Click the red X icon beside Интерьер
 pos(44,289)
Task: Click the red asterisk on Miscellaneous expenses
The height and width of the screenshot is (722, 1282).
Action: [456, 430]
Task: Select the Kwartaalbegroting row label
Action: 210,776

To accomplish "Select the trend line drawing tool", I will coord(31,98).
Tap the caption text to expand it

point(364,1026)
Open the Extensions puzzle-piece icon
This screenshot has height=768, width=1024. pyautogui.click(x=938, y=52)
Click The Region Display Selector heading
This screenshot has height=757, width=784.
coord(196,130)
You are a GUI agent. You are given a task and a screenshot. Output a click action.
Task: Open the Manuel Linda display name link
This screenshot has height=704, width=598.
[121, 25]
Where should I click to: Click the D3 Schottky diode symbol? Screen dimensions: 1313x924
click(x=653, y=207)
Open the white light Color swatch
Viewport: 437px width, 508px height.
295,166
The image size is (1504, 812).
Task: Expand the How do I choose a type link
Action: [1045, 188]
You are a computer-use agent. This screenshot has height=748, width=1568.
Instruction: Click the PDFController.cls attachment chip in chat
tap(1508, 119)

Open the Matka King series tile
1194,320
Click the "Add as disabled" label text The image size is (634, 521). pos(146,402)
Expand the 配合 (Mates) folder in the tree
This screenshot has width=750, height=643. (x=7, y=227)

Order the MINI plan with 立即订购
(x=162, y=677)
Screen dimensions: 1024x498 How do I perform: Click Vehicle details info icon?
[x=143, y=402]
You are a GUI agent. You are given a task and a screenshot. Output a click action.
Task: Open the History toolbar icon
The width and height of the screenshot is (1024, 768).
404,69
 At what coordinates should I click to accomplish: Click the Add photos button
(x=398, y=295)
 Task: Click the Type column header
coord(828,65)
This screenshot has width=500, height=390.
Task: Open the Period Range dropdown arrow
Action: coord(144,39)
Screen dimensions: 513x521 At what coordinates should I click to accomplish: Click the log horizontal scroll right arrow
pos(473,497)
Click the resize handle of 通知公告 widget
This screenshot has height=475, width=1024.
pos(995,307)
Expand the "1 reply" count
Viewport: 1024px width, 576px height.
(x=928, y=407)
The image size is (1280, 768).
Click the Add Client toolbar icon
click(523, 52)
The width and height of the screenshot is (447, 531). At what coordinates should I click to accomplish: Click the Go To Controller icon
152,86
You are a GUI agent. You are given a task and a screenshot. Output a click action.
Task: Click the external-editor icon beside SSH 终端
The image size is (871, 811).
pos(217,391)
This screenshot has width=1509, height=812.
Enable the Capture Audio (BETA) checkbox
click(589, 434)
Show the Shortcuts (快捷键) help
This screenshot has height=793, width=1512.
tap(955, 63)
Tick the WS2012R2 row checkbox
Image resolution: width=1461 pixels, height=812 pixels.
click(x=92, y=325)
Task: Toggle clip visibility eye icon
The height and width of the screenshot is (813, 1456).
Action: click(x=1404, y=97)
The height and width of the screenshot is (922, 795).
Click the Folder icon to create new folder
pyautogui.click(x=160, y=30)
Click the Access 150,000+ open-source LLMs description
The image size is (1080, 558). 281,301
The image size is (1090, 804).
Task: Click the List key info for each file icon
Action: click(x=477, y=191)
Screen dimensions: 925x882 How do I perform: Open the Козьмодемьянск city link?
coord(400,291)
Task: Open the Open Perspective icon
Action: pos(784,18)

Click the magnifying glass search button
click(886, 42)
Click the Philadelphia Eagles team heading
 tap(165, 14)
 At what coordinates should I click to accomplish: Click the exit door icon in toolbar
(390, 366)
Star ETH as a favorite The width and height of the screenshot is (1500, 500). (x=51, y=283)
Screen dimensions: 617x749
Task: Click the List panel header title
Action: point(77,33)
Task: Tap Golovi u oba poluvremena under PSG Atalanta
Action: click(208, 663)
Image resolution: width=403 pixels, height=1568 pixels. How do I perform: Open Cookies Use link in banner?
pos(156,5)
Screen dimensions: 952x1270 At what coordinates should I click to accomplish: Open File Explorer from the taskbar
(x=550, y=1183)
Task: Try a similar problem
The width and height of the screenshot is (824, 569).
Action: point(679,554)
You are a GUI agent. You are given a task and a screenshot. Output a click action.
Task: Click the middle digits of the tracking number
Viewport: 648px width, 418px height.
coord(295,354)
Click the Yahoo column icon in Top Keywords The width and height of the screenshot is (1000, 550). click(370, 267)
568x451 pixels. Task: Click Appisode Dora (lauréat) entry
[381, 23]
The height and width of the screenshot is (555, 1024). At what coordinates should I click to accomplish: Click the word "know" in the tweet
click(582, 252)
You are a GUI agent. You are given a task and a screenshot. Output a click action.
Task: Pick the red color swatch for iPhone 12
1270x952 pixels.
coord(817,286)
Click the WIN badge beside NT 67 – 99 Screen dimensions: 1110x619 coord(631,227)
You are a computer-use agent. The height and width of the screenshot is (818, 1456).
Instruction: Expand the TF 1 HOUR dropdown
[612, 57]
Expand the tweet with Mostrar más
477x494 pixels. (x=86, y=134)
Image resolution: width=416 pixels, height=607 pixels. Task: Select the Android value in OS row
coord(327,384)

## WORK INSTRUCTION
Could you transcribe the records in full, exactly?

## ANSWER SPACE
Click the red X icon beside Интерьер
 pos(44,289)
Task: Click the red asterisk on Miscellaneous expenses
The height and width of the screenshot is (722, 1282).
Action: [456, 430]
Task: Select the Kwartaalbegroting row label
Action: 210,776

To accomplish "Select the trend line drawing tool", I will coord(31,98).
Tap the caption text to expand it

point(364,1026)
Open the Extensions puzzle-piece icon
This screenshot has height=768, width=1024. pyautogui.click(x=938, y=52)
Click The Region Display Selector heading
This screenshot has height=757, width=784.
coord(196,130)
You are a GUI agent. You are given a task and a screenshot. Output a click action.
Task: Open the Manuel Linda display name link
This screenshot has height=704, width=598.
[121, 25]
Where should I click to: Click the D3 Schottky diode symbol? Screen dimensions: 1313x924
click(x=653, y=207)
Open the white light Color swatch
Viewport: 437px width, 508px height.
295,166
The image size is (1504, 812).
Task: Expand the How do I choose a type link
Action: [1045, 188]
You are a computer-use agent. This screenshot has height=748, width=1568.
Instruction: Click the PDFController.cls attachment chip in chat
tap(1508, 119)

Open the Matka King series tile
1194,320
Click the "Add as disabled" label text The image size is (634, 521). pos(146,402)
Expand the 配合 (Mates) folder in the tree
This screenshot has width=750, height=643. (x=7, y=227)

Order the MINI plan with 立即订购
(x=162, y=677)
Screen dimensions: 1024x498 How do I perform: Click Vehicle details info icon?
[x=143, y=402]
You are a GUI agent. You are given a task and a screenshot. Output a click action.
Task: Open the History toolbar icon
The width and height of the screenshot is (1024, 768).
404,69
 At what coordinates should I click to accomplish: Click the Add photos button
(x=398, y=295)
 Task: Click the Type column header
coord(828,65)
This screenshot has width=500, height=390.
Task: Open the Period Range dropdown arrow
Action: coord(144,39)
Screen dimensions: 513x521 At what coordinates should I click to accomplish: Click the log horizontal scroll right arrow
pos(473,497)
Click the resize handle of 通知公告 widget
This screenshot has height=475, width=1024.
pos(995,307)
Expand the "1 reply" count
Viewport: 1024px width, 576px height.
(x=928, y=407)
The image size is (1280, 768).
Click the Add Client toolbar icon
click(523, 52)
The width and height of the screenshot is (447, 531). At what coordinates should I click to accomplish: Click the Go To Controller icon
152,86
You are a GUI agent. You are given a task and a screenshot. Output a click action.
Task: Click the external-editor icon beside SSH 终端
The image size is (871, 811).
pos(217,391)
This screenshot has width=1509, height=812.
Enable the Capture Audio (BETA) checkbox
click(589, 434)
Show the Shortcuts (快捷键) help
This screenshot has height=793, width=1512.
tap(955, 63)
Tick the WS2012R2 row checkbox
Image resolution: width=1461 pixels, height=812 pixels.
click(x=92, y=325)
Task: Toggle clip visibility eye icon
The height and width of the screenshot is (813, 1456).
Action: click(x=1404, y=97)
The height and width of the screenshot is (922, 795).
Click the Folder icon to create new folder
pyautogui.click(x=160, y=30)
Click the Access 150,000+ open-source LLMs description
The image size is (1080, 558). 281,301
The image size is (1090, 804).
Task: Click the List key info for each file icon
Action: click(x=477, y=191)
Screen dimensions: 925x882 How do I perform: Open the Козьмодемьянск city link?
coord(400,291)
Task: Open the Open Perspective icon
Action: pos(784,18)

Click the magnifying glass search button
click(886, 42)
Click the Philadelphia Eagles team heading
 tap(165, 14)
 At what coordinates should I click to accomplish: Click the exit door icon in toolbar
(390, 366)
Star ETH as a favorite The width and height of the screenshot is (1500, 500). (x=51, y=283)
Screen dimensions: 617x749
Task: Click the List panel header title
Action: point(77,33)
Task: Tap Golovi u oba poluvremena under PSG Atalanta
Action: click(208, 663)
Image resolution: width=403 pixels, height=1568 pixels. How do I perform: Open Cookies Use link in banner?
pos(156,5)
Screen dimensions: 952x1270 At what coordinates should I click to accomplish: Open File Explorer from the taskbar
(x=550, y=1183)
Task: Try a similar problem
The width and height of the screenshot is (824, 569).
Action: point(679,554)
You are a GUI agent. You are given a task and a screenshot. Output a click action.
Task: Click the middle digits of the tracking number
Viewport: 648px width, 418px height.
coord(295,354)
Click the Yahoo column icon in Top Keywords The width and height of the screenshot is (1000, 550). click(370, 267)
568x451 pixels. Task: Click Appisode Dora (lauréat) entry
[381, 23]
The height and width of the screenshot is (555, 1024). At what coordinates should I click to accomplish: Click the word "know" in the tweet
click(582, 252)
You are a GUI agent. You are given a task and a screenshot. Output a click action.
Task: Pick the red color swatch for iPhone 12
1270x952 pixels.
coord(817,286)
Click the WIN badge beside NT 67 – 99 Screen dimensions: 1110x619 coord(631,227)
You are a computer-use agent. The height and width of the screenshot is (818, 1456).
Instruction: Expand the TF 1 HOUR dropdown
[612, 57]
Expand the tweet with Mostrar más
477x494 pixels. (x=86, y=134)
Image resolution: width=416 pixels, height=607 pixels. Task: Select the Android value in OS row
coord(327,384)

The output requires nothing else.